**Task goal**.
Copy the rows below word for word, beginning at the line that contains "Where should I click to: Edit" and stopping after the line that contains "point(392,77)".

**Material provided**.

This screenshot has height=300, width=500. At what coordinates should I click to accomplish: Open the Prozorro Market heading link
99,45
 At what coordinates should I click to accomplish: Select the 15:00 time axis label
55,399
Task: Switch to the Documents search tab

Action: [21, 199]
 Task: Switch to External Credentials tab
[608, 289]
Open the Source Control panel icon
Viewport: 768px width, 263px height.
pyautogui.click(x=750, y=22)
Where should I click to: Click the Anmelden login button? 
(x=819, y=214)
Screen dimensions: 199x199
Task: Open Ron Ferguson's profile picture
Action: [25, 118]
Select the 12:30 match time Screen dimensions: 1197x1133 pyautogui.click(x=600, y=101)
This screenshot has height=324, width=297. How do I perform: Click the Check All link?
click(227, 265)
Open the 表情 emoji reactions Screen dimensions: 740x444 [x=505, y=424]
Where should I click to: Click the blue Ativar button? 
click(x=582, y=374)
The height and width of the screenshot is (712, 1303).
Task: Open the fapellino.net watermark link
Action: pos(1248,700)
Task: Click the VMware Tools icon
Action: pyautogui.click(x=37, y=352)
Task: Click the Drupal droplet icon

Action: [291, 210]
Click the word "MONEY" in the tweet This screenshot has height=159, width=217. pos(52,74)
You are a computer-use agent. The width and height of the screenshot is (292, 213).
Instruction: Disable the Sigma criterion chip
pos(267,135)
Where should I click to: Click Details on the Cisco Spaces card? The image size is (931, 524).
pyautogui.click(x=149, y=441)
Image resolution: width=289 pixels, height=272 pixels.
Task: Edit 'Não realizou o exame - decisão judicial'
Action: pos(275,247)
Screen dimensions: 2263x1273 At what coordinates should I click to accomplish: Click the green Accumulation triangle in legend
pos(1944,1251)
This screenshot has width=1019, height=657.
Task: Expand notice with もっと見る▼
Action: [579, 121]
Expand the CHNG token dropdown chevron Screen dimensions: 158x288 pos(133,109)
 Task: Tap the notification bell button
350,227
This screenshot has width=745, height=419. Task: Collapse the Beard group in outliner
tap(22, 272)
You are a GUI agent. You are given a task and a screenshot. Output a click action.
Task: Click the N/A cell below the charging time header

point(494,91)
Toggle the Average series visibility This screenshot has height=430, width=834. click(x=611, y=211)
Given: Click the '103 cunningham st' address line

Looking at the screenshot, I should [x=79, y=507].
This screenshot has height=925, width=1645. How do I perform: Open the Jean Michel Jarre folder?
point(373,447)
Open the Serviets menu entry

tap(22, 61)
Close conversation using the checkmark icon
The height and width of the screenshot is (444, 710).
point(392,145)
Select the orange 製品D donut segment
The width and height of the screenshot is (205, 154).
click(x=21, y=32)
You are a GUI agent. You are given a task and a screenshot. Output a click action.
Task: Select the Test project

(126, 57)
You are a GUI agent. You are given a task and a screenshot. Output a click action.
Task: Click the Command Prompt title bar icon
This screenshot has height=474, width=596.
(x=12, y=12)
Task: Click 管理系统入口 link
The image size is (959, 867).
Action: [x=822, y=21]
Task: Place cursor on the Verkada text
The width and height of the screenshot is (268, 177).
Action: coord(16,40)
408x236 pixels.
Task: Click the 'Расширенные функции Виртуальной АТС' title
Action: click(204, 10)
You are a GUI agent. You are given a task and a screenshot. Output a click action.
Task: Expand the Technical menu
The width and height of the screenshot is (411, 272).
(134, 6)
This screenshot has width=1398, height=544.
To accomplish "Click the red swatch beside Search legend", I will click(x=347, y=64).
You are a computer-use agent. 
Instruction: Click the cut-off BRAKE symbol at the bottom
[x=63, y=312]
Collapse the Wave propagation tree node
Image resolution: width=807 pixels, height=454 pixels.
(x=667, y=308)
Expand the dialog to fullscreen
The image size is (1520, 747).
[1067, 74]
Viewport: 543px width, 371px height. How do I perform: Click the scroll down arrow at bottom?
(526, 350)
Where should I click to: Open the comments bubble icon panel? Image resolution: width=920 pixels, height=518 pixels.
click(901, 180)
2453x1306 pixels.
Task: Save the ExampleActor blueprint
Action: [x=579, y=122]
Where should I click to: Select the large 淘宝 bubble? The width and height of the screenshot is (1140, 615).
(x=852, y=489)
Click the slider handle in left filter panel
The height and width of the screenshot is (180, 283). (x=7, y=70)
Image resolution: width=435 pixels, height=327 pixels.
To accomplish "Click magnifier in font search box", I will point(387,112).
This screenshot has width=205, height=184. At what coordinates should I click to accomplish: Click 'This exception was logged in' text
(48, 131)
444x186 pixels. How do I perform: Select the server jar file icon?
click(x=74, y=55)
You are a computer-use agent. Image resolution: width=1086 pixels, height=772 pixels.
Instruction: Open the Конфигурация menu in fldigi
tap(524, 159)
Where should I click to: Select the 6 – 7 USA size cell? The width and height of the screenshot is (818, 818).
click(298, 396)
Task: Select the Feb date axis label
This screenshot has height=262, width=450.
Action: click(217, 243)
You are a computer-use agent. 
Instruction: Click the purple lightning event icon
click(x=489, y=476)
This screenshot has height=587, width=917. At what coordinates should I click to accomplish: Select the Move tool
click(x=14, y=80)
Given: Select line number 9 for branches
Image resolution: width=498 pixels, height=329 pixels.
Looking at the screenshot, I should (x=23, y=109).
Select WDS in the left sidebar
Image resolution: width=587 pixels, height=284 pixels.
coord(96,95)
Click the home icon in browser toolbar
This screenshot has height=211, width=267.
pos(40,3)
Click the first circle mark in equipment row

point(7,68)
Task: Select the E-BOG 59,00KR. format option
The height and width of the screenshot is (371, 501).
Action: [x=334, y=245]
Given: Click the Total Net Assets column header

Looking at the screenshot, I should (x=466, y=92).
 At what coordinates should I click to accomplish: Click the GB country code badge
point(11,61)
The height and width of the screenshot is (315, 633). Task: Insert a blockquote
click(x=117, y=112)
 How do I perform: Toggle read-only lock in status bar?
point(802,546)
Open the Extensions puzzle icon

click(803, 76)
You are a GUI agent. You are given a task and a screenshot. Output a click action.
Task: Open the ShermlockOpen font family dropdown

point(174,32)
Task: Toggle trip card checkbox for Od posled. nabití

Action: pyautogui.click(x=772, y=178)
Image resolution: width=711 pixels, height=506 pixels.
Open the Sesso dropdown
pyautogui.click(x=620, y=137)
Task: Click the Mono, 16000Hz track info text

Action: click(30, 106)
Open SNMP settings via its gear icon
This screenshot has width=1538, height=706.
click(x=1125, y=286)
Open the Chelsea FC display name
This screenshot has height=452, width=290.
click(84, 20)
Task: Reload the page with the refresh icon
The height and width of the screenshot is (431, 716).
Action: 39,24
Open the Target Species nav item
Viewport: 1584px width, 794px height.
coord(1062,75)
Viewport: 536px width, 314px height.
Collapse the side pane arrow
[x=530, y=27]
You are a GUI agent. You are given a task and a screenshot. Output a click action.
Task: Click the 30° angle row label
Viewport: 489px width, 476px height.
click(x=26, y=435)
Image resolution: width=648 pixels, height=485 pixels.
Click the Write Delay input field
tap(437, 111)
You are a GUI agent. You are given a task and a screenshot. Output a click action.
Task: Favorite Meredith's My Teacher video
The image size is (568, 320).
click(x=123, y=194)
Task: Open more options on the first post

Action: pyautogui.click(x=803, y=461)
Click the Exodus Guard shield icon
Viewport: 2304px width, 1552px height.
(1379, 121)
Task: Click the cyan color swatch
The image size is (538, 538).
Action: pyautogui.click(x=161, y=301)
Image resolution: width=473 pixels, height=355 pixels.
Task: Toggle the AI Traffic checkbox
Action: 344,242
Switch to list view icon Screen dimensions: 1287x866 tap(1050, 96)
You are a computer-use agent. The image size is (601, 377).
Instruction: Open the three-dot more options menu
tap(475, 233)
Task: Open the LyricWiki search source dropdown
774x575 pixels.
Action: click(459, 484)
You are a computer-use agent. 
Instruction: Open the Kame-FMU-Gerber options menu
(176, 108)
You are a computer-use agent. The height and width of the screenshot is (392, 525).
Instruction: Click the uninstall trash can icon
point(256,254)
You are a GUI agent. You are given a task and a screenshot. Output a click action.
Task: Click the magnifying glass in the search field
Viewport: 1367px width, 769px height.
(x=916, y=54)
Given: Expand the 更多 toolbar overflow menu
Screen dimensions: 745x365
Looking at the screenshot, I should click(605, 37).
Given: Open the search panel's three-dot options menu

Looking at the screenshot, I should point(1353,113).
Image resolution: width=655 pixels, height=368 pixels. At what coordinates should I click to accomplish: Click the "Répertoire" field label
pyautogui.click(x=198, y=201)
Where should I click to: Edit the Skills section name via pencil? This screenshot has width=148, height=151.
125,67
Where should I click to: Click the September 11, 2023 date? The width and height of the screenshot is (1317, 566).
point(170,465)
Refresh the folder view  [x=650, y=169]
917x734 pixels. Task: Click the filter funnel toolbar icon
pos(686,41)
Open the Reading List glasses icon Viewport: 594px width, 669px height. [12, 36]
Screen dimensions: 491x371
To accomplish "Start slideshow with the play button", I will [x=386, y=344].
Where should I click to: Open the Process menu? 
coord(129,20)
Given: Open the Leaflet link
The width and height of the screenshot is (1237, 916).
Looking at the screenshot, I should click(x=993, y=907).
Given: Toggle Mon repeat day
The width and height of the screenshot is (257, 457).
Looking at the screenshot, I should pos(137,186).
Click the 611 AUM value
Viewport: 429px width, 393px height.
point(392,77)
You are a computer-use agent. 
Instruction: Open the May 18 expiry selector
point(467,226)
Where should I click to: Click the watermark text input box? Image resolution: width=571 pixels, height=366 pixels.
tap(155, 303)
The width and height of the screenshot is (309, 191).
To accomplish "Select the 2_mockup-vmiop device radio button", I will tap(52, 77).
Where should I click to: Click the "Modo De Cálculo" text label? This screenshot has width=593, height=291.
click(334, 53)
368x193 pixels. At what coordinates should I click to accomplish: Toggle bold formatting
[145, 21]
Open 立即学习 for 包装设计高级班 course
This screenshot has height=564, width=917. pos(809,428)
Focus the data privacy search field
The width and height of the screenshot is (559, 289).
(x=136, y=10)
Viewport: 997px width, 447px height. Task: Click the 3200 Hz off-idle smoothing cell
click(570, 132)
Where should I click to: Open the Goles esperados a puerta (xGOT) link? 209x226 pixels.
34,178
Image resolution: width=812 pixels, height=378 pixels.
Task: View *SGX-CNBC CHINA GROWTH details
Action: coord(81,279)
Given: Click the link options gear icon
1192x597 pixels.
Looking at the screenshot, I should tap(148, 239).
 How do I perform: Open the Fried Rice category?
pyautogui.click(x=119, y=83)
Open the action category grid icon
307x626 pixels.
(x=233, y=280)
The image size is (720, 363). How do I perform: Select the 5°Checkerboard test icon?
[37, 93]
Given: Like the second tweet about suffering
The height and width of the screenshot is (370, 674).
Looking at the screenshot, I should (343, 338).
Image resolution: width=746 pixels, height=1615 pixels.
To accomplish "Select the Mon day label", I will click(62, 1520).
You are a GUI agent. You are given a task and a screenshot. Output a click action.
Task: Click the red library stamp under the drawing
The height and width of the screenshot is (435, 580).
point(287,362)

**Full output**.
Where should I click to: Edit the Skills section name via pencil? This screenshot has width=148, height=151.
125,67
Where should I click to: Click the September 11, 2023 date? The width and height of the screenshot is (1317, 566).
point(170,465)
Refresh the folder view  [x=650, y=169]
917x734 pixels. Task: Click the filter funnel toolbar icon
pos(686,41)
Open the Reading List glasses icon Viewport: 594px width, 669px height. [12, 36]
Screen dimensions: 491x371
To accomplish "Start slideshow with the play button", I will [x=386, y=344].
Where should I click to: Open the Process menu? 
coord(129,20)
Given: Open the Leaflet link
The width and height of the screenshot is (1237, 916).
Looking at the screenshot, I should click(x=993, y=907).
Given: Toggle Mon repeat day
The width and height of the screenshot is (257, 457).
Looking at the screenshot, I should pos(137,186).
Click the 611 AUM value
Viewport: 429px width, 393px height.
point(392,77)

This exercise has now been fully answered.